Structural_module-protease_inhibitor
This model is an unsupervised, one-class deep learning autoencoder designed to filter protein structures. It identifies candidates that are structurally inconsistent with curated protease inhibitor (PI) features learned from known PI databases.
Use colab userinterface for making prediction from protein structure files in .cif format.
Model Description
An autoencoder model trained on the structural embedding of known protease inhibitors and assigns a reconstruction error to inputs. High reconstruction errors indicate potential non-PIs based on structural features learned from the training distribution, allowing for the filtering of non-PI-like structures.
- Model type: Fully connected Autoencoder (via PyOD)
- embeddings calculated using: RCSB embedding model
Intended Uses & Limitations
Intended Use
- Structural filtering and pre-selection of protease inhibitor–like protein structures in large-scale datasets.
- Quality control for generated or predicted protein structures in the context of PIs.
Limitations
- Novel Folds: Novel PI folds absent from the MEROPS training data may be incorrectly rejected (false positives for anomalies).
- Not for Clinical Use: This model is not intended for functional annotation or clinical decision-making.
Training Data
The model was trained on 17,889 curated protease inhibitor structures:
- Source: MEROPS database.
- Mapping: Sequences were mapped via similarity search against taxonomy-restricted UniProt datasets (fungi, plants, bacteria).
- Structures: Corresponding 3D structures were obtained from the AlphaFold Protein Structure Database using uniprot Ids.
Technical Specifications
Input Format
The model accepts fixed-length continuous protein structure embeddings derived from the RCSB embedding model.
Important: Embeddings must be standardized using the provided
scaler.pklbefore inference.
Architecture
Implemented in PyTorch via the PyOD library:
- Encoder: Geometrically decreasing layers.

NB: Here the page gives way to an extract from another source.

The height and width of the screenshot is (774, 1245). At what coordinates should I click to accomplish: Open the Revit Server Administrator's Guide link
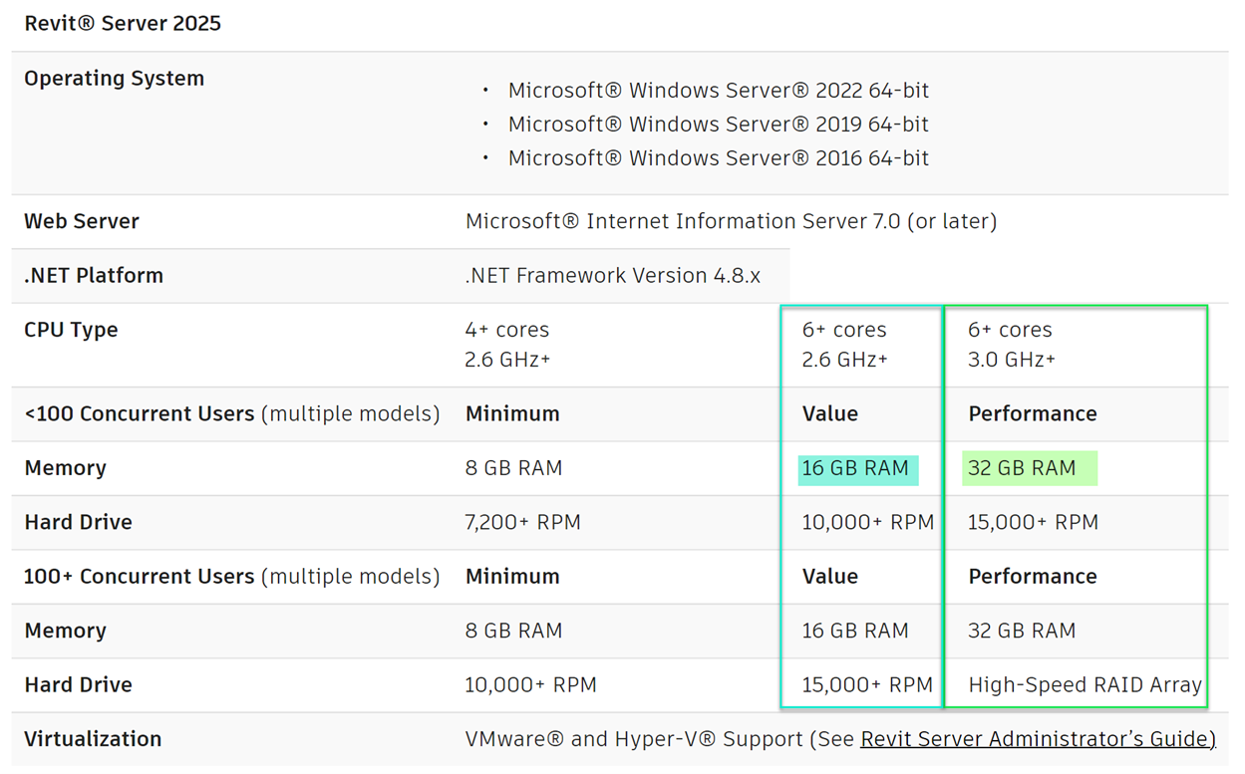pyautogui.click(x=1037, y=739)
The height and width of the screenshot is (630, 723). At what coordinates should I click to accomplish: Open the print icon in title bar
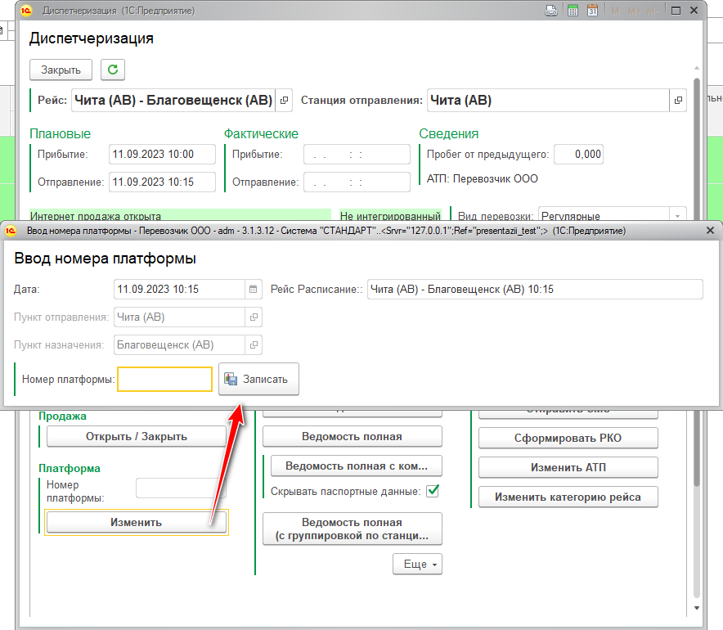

- Bottleneck: Latent representation layer.
- Decoder: Symmetric reconstruction layers.
- Regularization: Batch normalization and dropout.
Training Procedure
- Optimizer: Adam with weight decay.
- Hyperparameter Tuning: Optimized via Bayesian optimization (Optuna, TPE sampler) on a 10% validation split (~1,789 structures).
- Objective: Minimize Mean Squared Error (MSE) reconstruction loss on validation set.